• Work instruction
Every line of the records below that has the word "column" should be copied.

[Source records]
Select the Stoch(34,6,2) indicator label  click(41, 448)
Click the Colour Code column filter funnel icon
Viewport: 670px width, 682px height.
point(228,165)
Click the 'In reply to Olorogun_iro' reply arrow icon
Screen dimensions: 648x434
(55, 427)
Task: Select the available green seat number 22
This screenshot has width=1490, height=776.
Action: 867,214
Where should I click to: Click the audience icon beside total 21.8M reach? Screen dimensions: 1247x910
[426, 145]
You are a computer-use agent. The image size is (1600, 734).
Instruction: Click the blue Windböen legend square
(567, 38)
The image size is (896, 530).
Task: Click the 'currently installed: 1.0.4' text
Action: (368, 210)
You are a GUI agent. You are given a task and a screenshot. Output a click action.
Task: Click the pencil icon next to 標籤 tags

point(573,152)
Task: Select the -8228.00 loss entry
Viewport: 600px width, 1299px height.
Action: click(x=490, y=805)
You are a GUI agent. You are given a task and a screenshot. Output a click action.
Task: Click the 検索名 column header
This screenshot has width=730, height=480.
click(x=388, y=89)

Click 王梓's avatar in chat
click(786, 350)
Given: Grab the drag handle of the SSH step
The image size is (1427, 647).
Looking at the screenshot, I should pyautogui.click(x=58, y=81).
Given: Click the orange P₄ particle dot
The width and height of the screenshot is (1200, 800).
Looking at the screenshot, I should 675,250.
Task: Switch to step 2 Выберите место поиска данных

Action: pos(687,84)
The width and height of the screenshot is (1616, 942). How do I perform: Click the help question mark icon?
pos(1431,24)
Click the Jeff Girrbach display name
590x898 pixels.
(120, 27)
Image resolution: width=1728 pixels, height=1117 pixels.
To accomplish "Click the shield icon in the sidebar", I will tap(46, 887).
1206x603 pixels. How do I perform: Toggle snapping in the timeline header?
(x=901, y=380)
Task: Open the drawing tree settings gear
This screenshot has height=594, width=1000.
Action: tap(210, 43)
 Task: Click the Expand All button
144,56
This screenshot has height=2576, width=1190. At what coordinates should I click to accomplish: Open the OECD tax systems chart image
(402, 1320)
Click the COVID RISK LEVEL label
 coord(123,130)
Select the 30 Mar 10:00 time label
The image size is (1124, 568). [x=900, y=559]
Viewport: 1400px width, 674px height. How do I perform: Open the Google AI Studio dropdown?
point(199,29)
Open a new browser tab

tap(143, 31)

• Solution
Click the Colour Code column filter funnel icon
Task: Click the 検索名 column header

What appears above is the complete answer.